*WHAT THE TASK REQUIRES:* A verbatim copy of the data below is the required output.

[Extracted records]
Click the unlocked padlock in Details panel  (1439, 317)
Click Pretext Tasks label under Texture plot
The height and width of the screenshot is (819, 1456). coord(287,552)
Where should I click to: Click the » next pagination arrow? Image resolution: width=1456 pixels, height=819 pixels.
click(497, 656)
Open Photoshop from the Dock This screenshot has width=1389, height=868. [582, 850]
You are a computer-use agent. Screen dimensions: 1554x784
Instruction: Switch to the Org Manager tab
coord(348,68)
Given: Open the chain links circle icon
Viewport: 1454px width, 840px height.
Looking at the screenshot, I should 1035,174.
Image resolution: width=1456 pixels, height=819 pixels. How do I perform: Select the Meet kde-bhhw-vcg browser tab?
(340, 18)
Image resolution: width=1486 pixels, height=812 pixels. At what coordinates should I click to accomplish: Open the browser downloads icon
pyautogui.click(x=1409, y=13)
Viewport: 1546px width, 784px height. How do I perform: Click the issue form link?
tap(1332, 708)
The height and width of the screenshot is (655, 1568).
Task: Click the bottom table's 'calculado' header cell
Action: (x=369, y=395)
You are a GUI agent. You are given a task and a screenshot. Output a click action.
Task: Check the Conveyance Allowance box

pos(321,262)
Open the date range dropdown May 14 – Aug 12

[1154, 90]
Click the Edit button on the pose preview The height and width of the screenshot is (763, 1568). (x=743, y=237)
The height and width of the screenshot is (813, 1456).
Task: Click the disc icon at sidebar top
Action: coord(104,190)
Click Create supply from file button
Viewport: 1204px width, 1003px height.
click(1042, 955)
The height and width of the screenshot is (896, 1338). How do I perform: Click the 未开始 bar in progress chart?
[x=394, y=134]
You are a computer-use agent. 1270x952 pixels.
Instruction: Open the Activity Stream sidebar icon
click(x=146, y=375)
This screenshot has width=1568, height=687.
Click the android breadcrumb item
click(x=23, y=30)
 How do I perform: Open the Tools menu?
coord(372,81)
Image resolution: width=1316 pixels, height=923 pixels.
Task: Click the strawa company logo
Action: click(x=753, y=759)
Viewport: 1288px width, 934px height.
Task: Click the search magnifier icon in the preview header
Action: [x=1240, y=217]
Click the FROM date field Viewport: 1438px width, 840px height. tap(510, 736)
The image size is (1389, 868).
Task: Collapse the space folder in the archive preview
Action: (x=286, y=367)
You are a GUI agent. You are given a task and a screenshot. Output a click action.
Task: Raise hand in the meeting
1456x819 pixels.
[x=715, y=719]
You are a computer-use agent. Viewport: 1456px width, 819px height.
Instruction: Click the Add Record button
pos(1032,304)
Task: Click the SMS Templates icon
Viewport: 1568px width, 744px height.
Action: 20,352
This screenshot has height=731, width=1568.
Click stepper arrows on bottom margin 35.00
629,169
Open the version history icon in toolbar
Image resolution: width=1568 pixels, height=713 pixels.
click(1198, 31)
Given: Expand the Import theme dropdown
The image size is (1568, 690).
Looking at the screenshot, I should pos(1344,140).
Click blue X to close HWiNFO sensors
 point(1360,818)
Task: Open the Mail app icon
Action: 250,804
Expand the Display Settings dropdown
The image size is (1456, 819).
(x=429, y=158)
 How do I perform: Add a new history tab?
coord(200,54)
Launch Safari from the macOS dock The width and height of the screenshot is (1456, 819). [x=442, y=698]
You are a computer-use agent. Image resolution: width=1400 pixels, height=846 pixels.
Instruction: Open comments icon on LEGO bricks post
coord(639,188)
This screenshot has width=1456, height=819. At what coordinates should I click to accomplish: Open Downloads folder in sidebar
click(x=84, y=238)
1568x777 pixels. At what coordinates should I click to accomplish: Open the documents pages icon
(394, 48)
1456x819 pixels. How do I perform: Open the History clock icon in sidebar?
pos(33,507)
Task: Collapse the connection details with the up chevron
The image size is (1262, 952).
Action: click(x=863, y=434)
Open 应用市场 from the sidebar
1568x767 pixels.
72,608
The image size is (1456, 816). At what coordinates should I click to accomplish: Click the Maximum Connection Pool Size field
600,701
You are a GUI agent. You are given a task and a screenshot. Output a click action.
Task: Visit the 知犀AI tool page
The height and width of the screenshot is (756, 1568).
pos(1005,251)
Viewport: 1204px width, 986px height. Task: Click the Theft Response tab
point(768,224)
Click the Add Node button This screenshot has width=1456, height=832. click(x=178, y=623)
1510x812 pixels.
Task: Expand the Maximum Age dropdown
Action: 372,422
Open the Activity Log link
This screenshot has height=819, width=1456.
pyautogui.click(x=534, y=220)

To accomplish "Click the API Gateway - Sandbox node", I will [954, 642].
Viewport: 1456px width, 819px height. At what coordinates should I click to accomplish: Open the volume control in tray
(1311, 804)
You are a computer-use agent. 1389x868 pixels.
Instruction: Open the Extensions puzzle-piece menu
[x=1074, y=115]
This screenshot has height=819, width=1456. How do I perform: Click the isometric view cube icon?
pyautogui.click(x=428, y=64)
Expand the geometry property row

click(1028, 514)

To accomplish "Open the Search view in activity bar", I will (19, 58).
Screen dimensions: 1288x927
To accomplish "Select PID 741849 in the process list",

*WRITTEN ANSWER:*
Click the unlocked padlock in Details panel  (1439, 317)
Click Pretext Tasks label under Texture plot
The height and width of the screenshot is (819, 1456). coord(287,552)
Where should I click to: Click the » next pagination arrow? Image resolution: width=1456 pixels, height=819 pixels.
click(497, 656)
Open Photoshop from the Dock This screenshot has width=1389, height=868. [582, 850]
You are a computer-use agent. Screen dimensions: 1554x784
Instruction: Switch to the Org Manager tab
coord(348,68)
Given: Open the chain links circle icon
Viewport: 1454px width, 840px height.
Looking at the screenshot, I should 1035,174.
Image resolution: width=1456 pixels, height=819 pixels. How do I perform: Select the Meet kde-bhhw-vcg browser tab?
(340, 18)
Image resolution: width=1486 pixels, height=812 pixels. At what coordinates should I click to accomplish: Open the browser downloads icon
pyautogui.click(x=1409, y=13)
Viewport: 1546px width, 784px height. How do I perform: Click the issue form link?
tap(1332, 708)
The height and width of the screenshot is (655, 1568).
Task: Click the bottom table's 'calculado' header cell
Action: (x=369, y=395)
You are a GUI agent. You are given a task and a screenshot. Output a click action.
Task: Check the Conveyance Allowance box

pos(321,262)
Open the date range dropdown May 14 – Aug 12

[1154, 90]
Click the Edit button on the pose preview The height and width of the screenshot is (763, 1568). (x=743, y=237)
The height and width of the screenshot is (813, 1456).
Task: Click the disc icon at sidebar top
Action: coord(104,190)
Click Create supply from file button
Viewport: 1204px width, 1003px height.
click(1042, 955)
The height and width of the screenshot is (896, 1338). How do I perform: Click the 未开始 bar in progress chart?
[x=394, y=134]
You are a computer-use agent. 1270x952 pixels.
Instruction: Open the Activity Stream sidebar icon
click(x=146, y=375)
This screenshot has width=1568, height=687.
Click the android breadcrumb item
click(x=23, y=30)
 How do I perform: Open the Tools menu?
coord(372,81)
Image resolution: width=1316 pixels, height=923 pixels.
Task: Click the strawa company logo
Action: click(x=753, y=759)
Viewport: 1288px width, 934px height.
Task: Click the search magnifier icon in the preview header
Action: [x=1240, y=217]
Click the FROM date field Viewport: 1438px width, 840px height. tap(510, 736)
The image size is (1389, 868).
Task: Collapse the space folder in the archive preview
Action: (x=286, y=367)
You are a GUI agent. You are given a task and a screenshot. Output a click action.
Task: Raise hand in the meeting
1456x819 pixels.
[x=715, y=719]
You are a computer-use agent. Viewport: 1456px width, 819px height.
Instruction: Click the Add Record button
pos(1032,304)
Task: Click the SMS Templates icon
Viewport: 1568px width, 744px height.
Action: 20,352
This screenshot has height=731, width=1568.
Click stepper arrows on bottom margin 35.00
629,169
Open the version history icon in toolbar
Image resolution: width=1568 pixels, height=713 pixels.
click(1198, 31)
Given: Expand the Import theme dropdown
The image size is (1568, 690).
Looking at the screenshot, I should pos(1344,140).
Click blue X to close HWiNFO sensors
 point(1360,818)
Task: Open the Mail app icon
Action: 250,804
Expand the Display Settings dropdown
The image size is (1456, 819).
(x=429, y=158)
 How do I perform: Add a new history tab?
coord(200,54)
Launch Safari from the macOS dock The width and height of the screenshot is (1456, 819). [x=442, y=698]
You are a computer-use agent. Image resolution: width=1400 pixels, height=846 pixels.
Instruction: Open comments icon on LEGO bricks post
coord(639,188)
This screenshot has width=1456, height=819. At what coordinates should I click to accomplish: Open Downloads folder in sidebar
click(x=84, y=238)
1568x777 pixels. At what coordinates should I click to accomplish: Open the documents pages icon
(394, 48)
1456x819 pixels. How do I perform: Open the History clock icon in sidebar?
pos(33,507)
Task: Collapse the connection details with the up chevron
The image size is (1262, 952).
Action: click(x=863, y=434)
Open 应用市场 from the sidebar
1568x767 pixels.
72,608
The image size is (1456, 816). At what coordinates should I click to accomplish: Click the Maximum Connection Pool Size field
600,701
You are a GUI agent. You are given a task and a screenshot. Output a click action.
Task: Visit the 知犀AI tool page
The height and width of the screenshot is (756, 1568).
pos(1005,251)
Viewport: 1204px width, 986px height. Task: Click the Theft Response tab
point(768,224)
Click the Add Node button This screenshot has width=1456, height=832. click(x=178, y=623)
1510x812 pixels.
Task: Expand the Maximum Age dropdown
Action: 372,422
Open the Activity Log link
This screenshot has height=819, width=1456.
pyautogui.click(x=534, y=220)

To accomplish "Click the API Gateway - Sandbox node", I will [954, 642].
Viewport: 1456px width, 819px height. At what coordinates should I click to accomplish: Open the volume control in tray
(1311, 804)
You are a computer-use agent. 1389x868 pixels.
Instruction: Open the Extensions puzzle-piece menu
[x=1074, y=115]
This screenshot has height=819, width=1456. How do I perform: Click the isometric view cube icon?
pyautogui.click(x=428, y=64)
Expand the geometry property row

click(1028, 514)

To accomplish "Open the Search view in activity bar", I will (19, 58).
Screen dimensions: 1288x927
To accomplish "Select PID 741849 in the process list",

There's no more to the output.